Hubbard alegou que a Bernman and Company ajuda a fornecer serviços para o CEW visando educar e informar os consumidores. Jessica Almy, vice-presidente sênior de relações públicas do Good Food Institute, uma organização sem fins lucrativos que trabalha para acelerar a adoção de alternativas à proteína animal, disse à Wired que o CEW é uma fonte de desinformação. “Acho que eles estão alimentando o medo sobre uma escolha clara e segura que está presente em alguns cardápios de restaurantes nos EUA e em Cingapura”, afirma ela.

Horizonte de incertezas

(Fonte: GettyImages/Reprodução)(Fonte: GettyImages/Reprodução)

A Fox News veiculou um anúncio do CEW apresentando uma carne cultivada em uma feira de ciências escolar fictícia, em que era dito que as células da carne crescem como um tumor e são banhadas com produtos químicos.
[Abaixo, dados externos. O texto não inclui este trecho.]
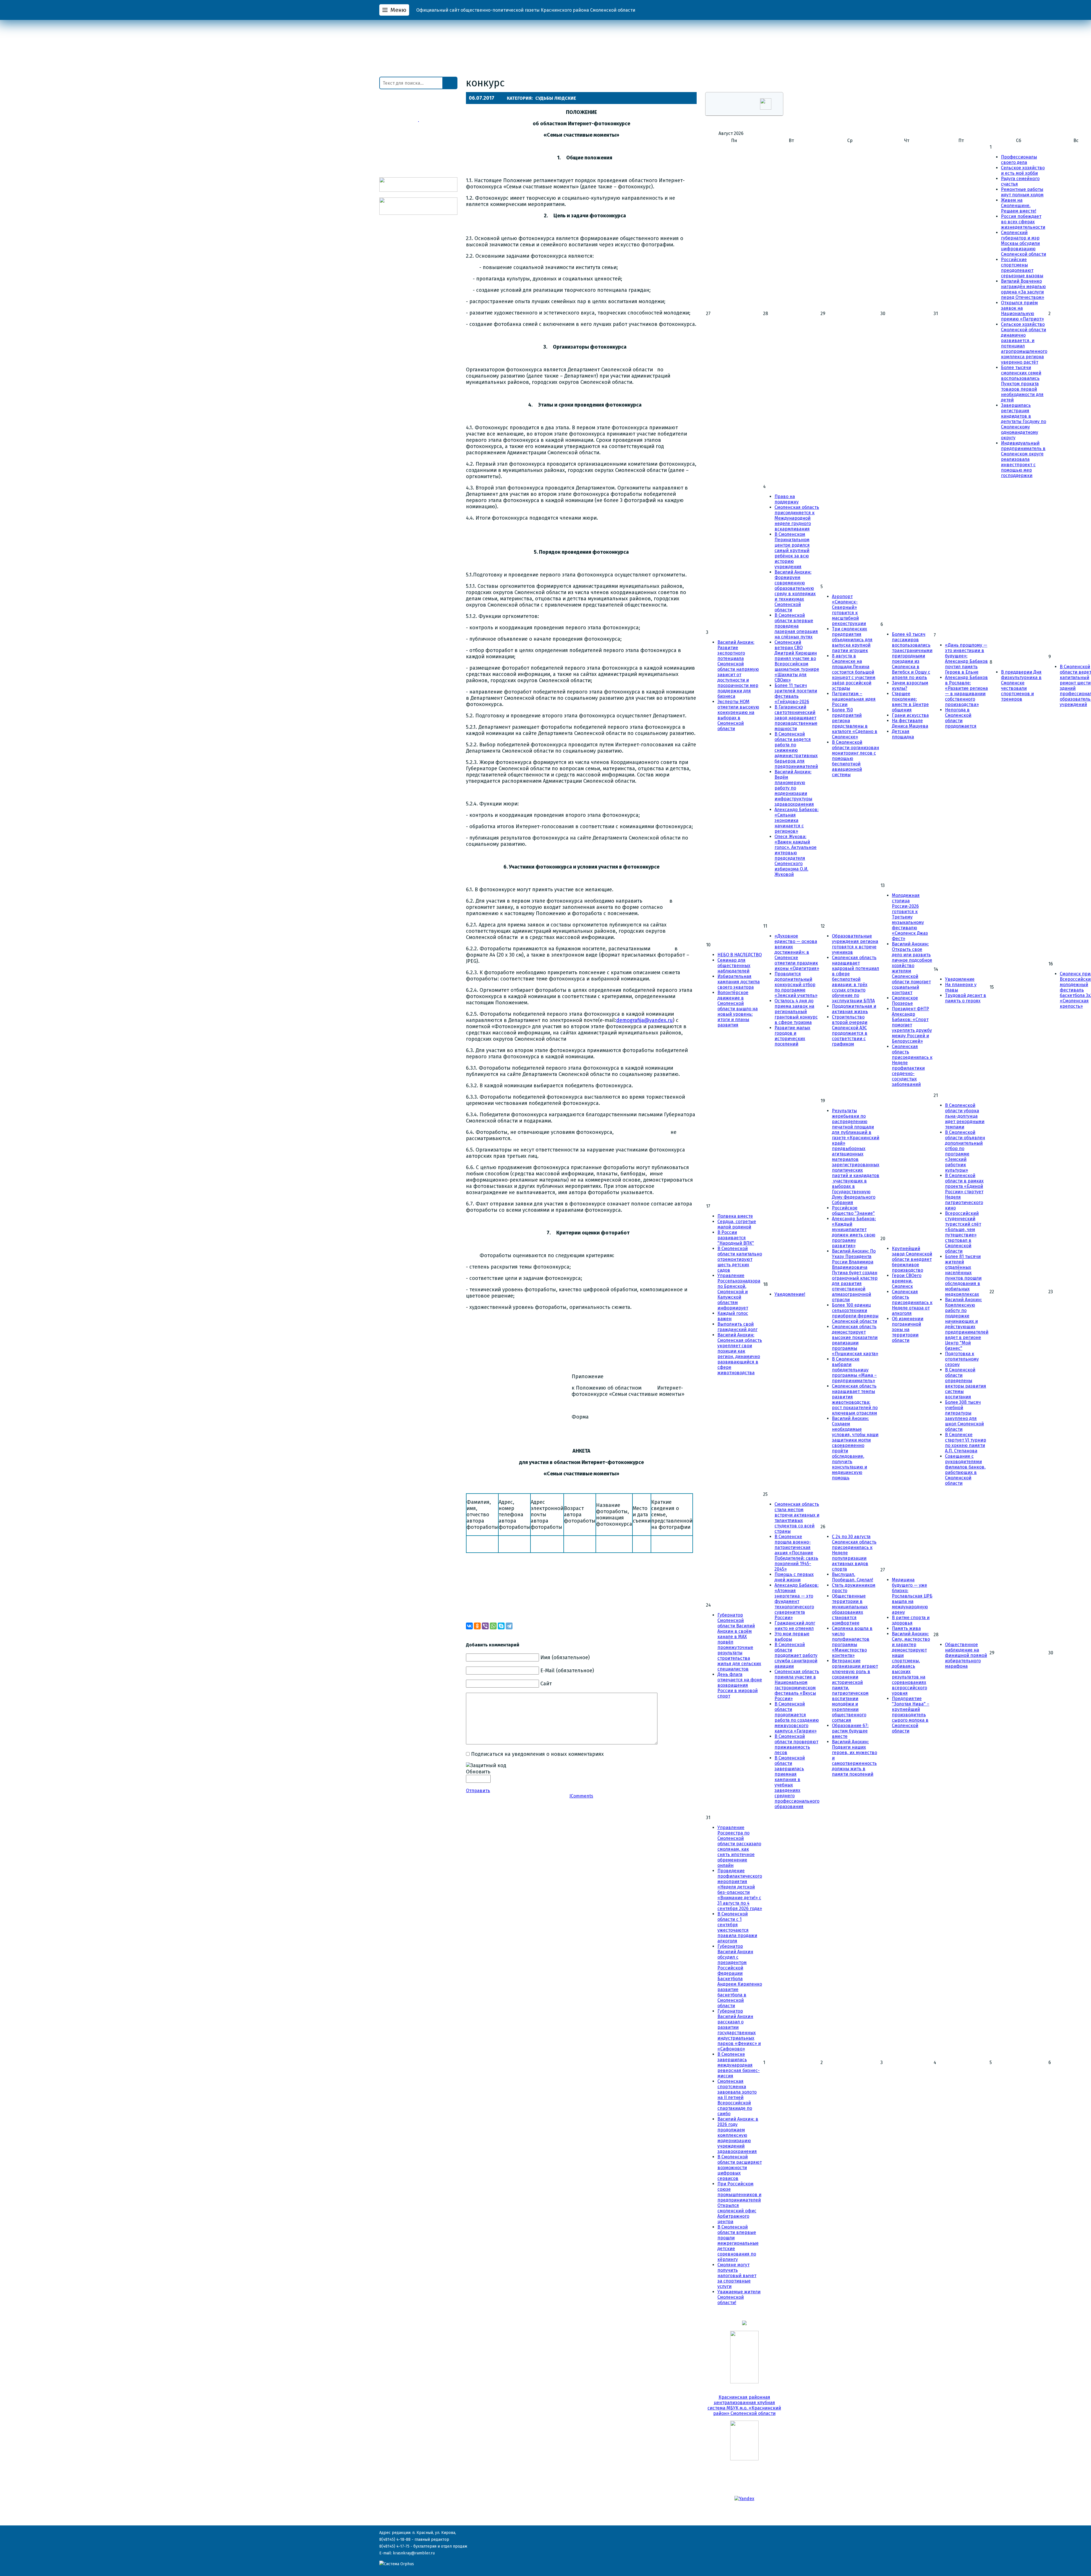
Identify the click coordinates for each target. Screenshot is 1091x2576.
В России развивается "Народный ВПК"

O CEW também se baseou em um artigo publicado pela Bloomberg Businessweek, em fevereiro de 2023, que levantou temores sobre células imortalizadas, para criar um site que compara as células usadas para cultivar carne de laboratório a células tumorais. 

Células imortalizadas são um tipo de célula valorizada pela indústria da carne cultivada porque se duplicam indefinidamente, tornando muito mais fácil o cultivo em abundância de carne a partir de pequenas amostras de células. Essa capacidade ilimitada de crescimento também é marca registrada das células cancerígenas, mas, fora isso, ambas não possuem relação.
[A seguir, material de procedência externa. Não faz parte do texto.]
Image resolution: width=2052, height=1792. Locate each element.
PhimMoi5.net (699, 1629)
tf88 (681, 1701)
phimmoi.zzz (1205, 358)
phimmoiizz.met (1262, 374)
Já ficou mais do que claro que as campanhas do CEW são montadas a fim de explorar os receios que as pessoas têm sobre novos alimentos. Não é para menos que em seu site existe uma seção com uma lista enumerando todos os tipos de produtos químicos que, segundo o CEW, podem ser usados na produção de carne cultivada. É bom ressaltar que nem o governo possui acesso à lista de componentes ou corantes usados pela indústria alimentícia na fabricação de alimentos ultraprocessados.
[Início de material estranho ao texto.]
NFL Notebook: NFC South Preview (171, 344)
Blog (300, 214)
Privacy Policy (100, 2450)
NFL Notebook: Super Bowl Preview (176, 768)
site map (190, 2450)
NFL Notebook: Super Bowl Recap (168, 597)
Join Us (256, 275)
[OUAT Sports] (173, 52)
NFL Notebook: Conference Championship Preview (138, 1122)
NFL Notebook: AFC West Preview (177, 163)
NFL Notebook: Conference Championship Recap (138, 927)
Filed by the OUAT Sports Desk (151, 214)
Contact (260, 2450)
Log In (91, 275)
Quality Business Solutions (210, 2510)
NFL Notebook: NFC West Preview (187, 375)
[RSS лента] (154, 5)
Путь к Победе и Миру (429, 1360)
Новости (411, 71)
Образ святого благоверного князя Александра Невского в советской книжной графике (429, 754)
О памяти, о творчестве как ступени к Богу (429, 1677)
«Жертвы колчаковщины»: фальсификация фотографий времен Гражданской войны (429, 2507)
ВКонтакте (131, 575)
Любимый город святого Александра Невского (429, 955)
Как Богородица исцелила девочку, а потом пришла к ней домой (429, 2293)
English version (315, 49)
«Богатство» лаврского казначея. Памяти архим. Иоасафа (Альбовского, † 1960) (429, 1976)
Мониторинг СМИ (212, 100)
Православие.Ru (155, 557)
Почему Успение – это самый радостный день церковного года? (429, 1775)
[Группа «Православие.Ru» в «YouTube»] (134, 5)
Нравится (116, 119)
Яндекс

(Fonte: GettyImages/Reprodução)(Fonte: GettyImages/Reprodução)

A campanha mais recente do CEW criticou as credenciais ambientais da carne cultivada, citando um suposto estudo feito pela Universidade da Califórnia sobre o quão poluente essa indústria será, caso implementada. Amplamente divulgado na imprensa, o estudo apontou que seriam liberados 25 vezes mais emissões de gases de efeito estufa do que é necessário para processar a carne bovina tradicional. Isso porque os componentes da carne artificial só são possíveis de serem produzidos por meio de um processo misturando nutrientes de grau farmacêutico em um reator nuclear, purificados a um nível muito mais alto do que o comum.

O Good Food Institute rebateu que esses métodos de produção citados são improváveis. Outros estudos descobriram que a carne cultivada poderia ter emissões de carbono muito mais baixas do que a carne convencional, embora, até que os fabricantes aumentem a produção, seja difícil saber exatamente até que ponto a produção poderá ser intensiva em emissões.

A guerra entre carne cultivada e carne convencional está tão longe de acabar tanto quanto nós de saber se ela é benéfica, quase milagrosa, como diz ser, ou maligna como a oposição afirma. “Só podemos saber que não sabemos de nada”, já diria Tolstoy em seu Guerra e Paz.